I woke up to go to the bathroom and found blood. More than spotting. I called my grandparents and partner on the way to the ER. I was told that things were fine, but to see my gyno that week. I was sitting in a paper gown, waiting to be released when my Pa-Pa came into the room.
At first, I couldn’t understand what he was talking about. He told me that since I was here, maybe I’d best just take care of things. I told him that I had. I was here to take care of things. The doctor said to see my gyno. He shook his head. Pa-Pa was not a talker, in the best of times. Once I realized what he meant, my first thought was that people like him voted against abortion being that available. I put my hand over my belly and took him I was keeping the baby. He didn’t bring it up again.
Hormones were the worst part. Puking for about four months on end was the next worst part. I would be around people and get on emotional rants. From inside my head, I’d listen to myself and think about how stupid I sounded. This usually made me cry, which made breathing through my nose impossible, which infuriated me. Then I’d be sick to my stomach again.
Washing my hair one night, I had a thought so clear that I felt it as infallible. My baby was a girl. My baby was a girl, and I wanted to name her Lyra. I think it’s a beautiful name.
My partner had decided that he didn’t want the baby, and left. I had started my second trimester and was showing. I had committed.
The second ultrasound went poorly. They couldn’t find the heartbeat. The machine was broken. I was scheduled to go to another facility the next day.
The follow-up said that a heartbeat was present. No, two. Two heartbeats were present. Twins. I called my mother and cried.
I got a call from the imagery people the next week saying that the ultrasound machine had been broken at the time of my twins reading. Once again, I rescheduled an ultrasound. Women who carry to full-term might not get as many ultrasounds as I got to have. The baby was fine.
Bleeding started again the next week. The ER doctor told me I was losing her. I didn’t know if it was a girl but I’d been calling her Lyra in my mind. He told me it might take a couple days, but she wasn’t going to make it. I heard that my baby was dead inside me. I told him I wanted a DNC. He told me something about laws and it meant no. He gave me a list that would go to whoever deems me worthy of making my own adult choices, and I could come back on Monday.
I picked up Megan and $1,000 in cash from my savings and drove to Houston. I saw three anti-abortion billboards on the drive.
Planned Parenthood in Houston was an amazing facility, filled with kind, supportive people who helped me during one of my worst days. By law, the doctor had to do an ultrasound before the procedure. She was quiet, almost soft, as she told me that I could save my money and wait if I wanted. I told her no. I needed it done now. She nodded.
I threw up on the side of the freeway on the way back to our hotel room. We watched horror movies and ate junk food and drank. I went over to her bed and held Megan the next morning as she was struggling with nightmares.
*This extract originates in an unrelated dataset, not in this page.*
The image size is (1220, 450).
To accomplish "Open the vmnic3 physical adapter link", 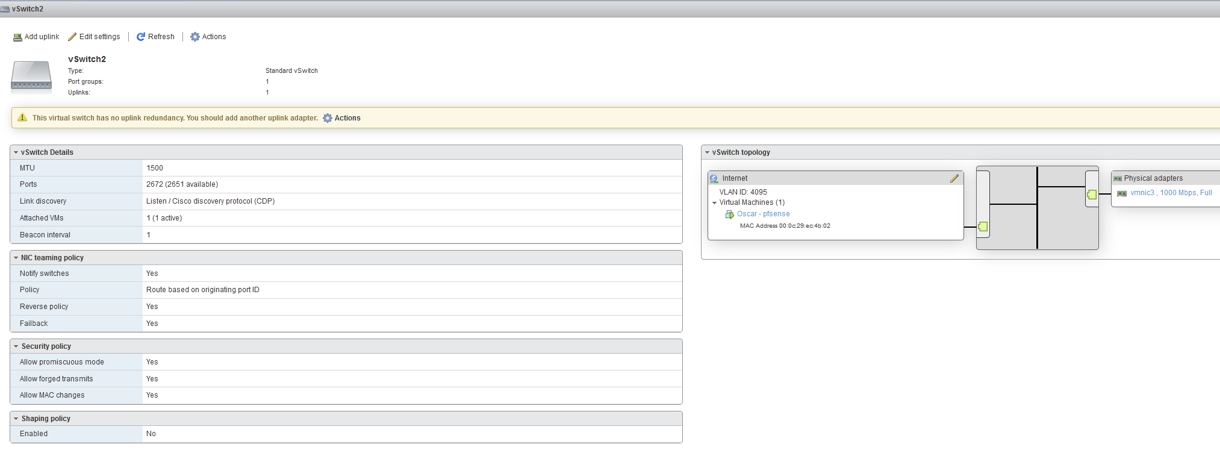I will 1142,193.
She never asked why we were at Planned Parenthood in Texas, and I never explicitly said. It was the first time she’d bought me booze since the baby was announced, though.
“It was a blessing, really, honey,” said Everyone.
“At least you lost it and didn’t abort it. I don’t know if I’d want you around my kid then,” said Friends with Kids.
“What were you gonna do with a kid anyway?” said Everyone Else.
“I’ll miss you, I whispered.
In a box that contains my past, there is an ultrasound picture of Lyra. I still have the miniature Pooky bear and a sympathy card from Shanny.
If I ever have kids, or I ever get to explain it to my nieces, I hope that I leave them knowing that there are many reasons that people do the things they do.